** begin Page extract **
The conference showed that there is still lot to say about ‘the weird’, and Mark Fisher, author of The Weird and the Eerie (2016), was much quoted and debated as a theorist throughout the proceedings, along with Lovecraft, whose notion of  the supernatural (1925) involves a breathless and unexplainable dread of outer unknown forces.

My own sense of the ‘weird’ developed from these definitions, together with real life experiences that saw me come face to face with the lost children of Hamelin, those families in Romania with German sounding names who claimed to be the descendants of the children who were spirited away by the Pied Piper.  Well, they say fascination mixed with certain trepidation is integral to the weird! Transylvania is believed by some to be the final destination of the lost children and a certain otherness and outsiderness continues to attach itself to this place, and those associated with it, in the British imagination. My exploration of city demons from Dracula to Nosferatu and the Pied Piper, explored this aspect of the urban weird.
** end Page extract **
** begin Material provided **
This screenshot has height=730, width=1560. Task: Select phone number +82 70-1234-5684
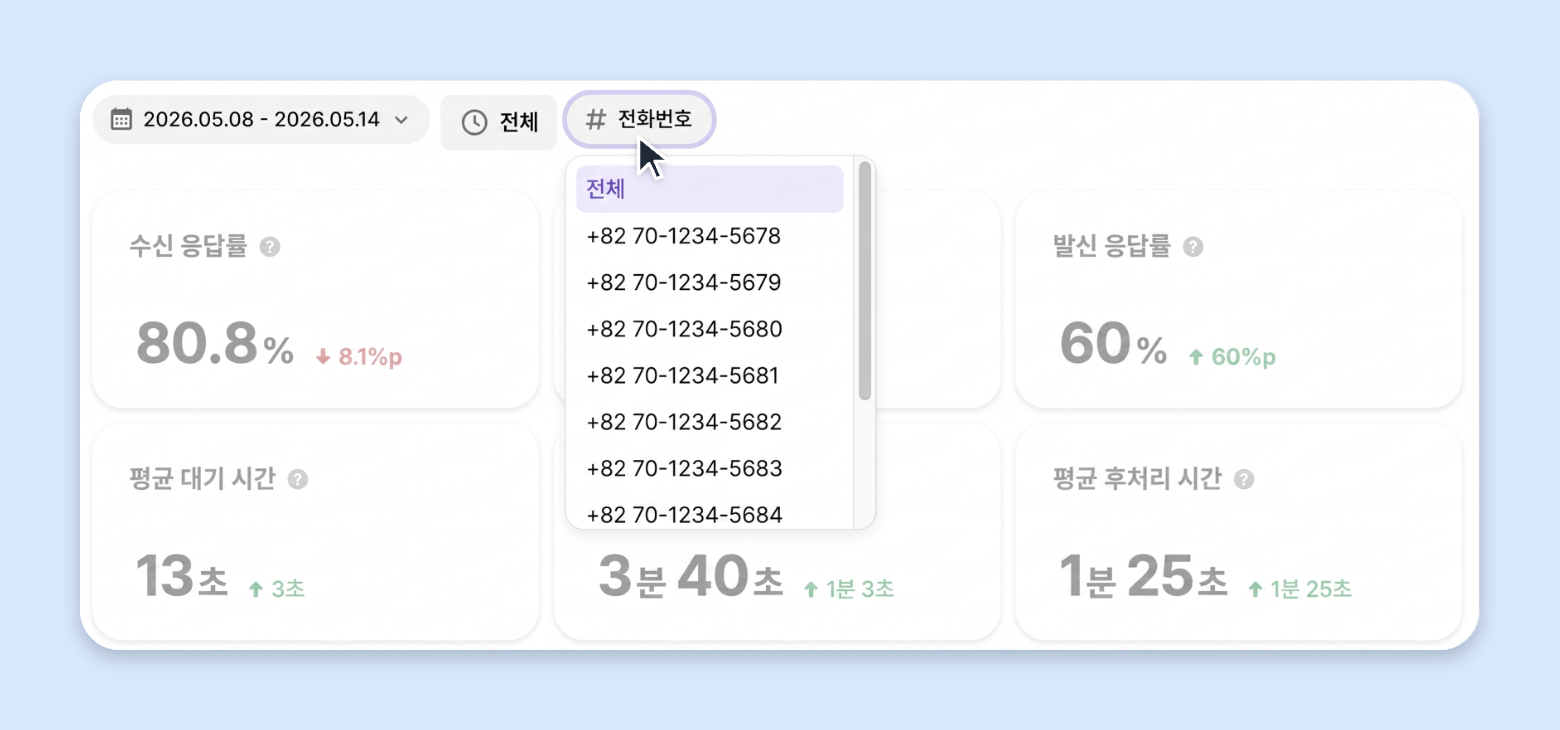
** end Material provided **
__The tasks__:
A – In the piece on the weird, set down the passage from "The conference showed" up to and including "outer unknown forces.", copied word for word.
B – According to the piece on the weird, where do some believe the lost children of Hamelin finally ended up?
C – Carry on the piece on the weird, starting right after its last sentence.

__Answers in order__:
A –
The conference showed that there is still lot to say about ‘the weird’, and Mark Fisher, author of The Weird and the Eerie (2016), was much quoted and debated as a theorist throughout the proceedings, along with Lovecraft, whose notion of  the supernatural (1925) involves a breathless and unexplainable dread of outer unknown forces.

B – Transylvania.

C –
According to Mark Fisher, the weird is a particular kind of unsettlement, involving ‘a sensation of wrongness’, something that ‘should not exist in the here and now’. Many of the papers addressed this idea in original and compelling ways. For my own part, it was fun to dismantle Fisher’s notion that black holes are weirder than vampires. In fact, vampires and werewolves are not deemed weird at all by him, as they conform to particular lore and behave in a manner that is entirely expected of them (hmm). Elsewhere at the conference, the weird was imaginatively interrogated in relation to its related terms of ‘eerie’ and ‘uncanny’.

So to summarise the conference – on day one we began with a boggart workshop led by Dr Ceri Houlbrook (some weird Mancunian mischief here).

After a morning of panels on ‘Urban Myths and Fairy Tales’, ‘Weird Victorians’, ‘Ghosts and Spectrality’, it was time for lunch, followed by more panels on ‘China Mieville’, ‘The Virtual Weird’, and ‘Nineteenth-Century Europe and the Weird’. The OGOM Urban Weird biscuits, decked with our winged skull symbol, arrived mid afternoon to help us celebrate the weird moon that was rising!!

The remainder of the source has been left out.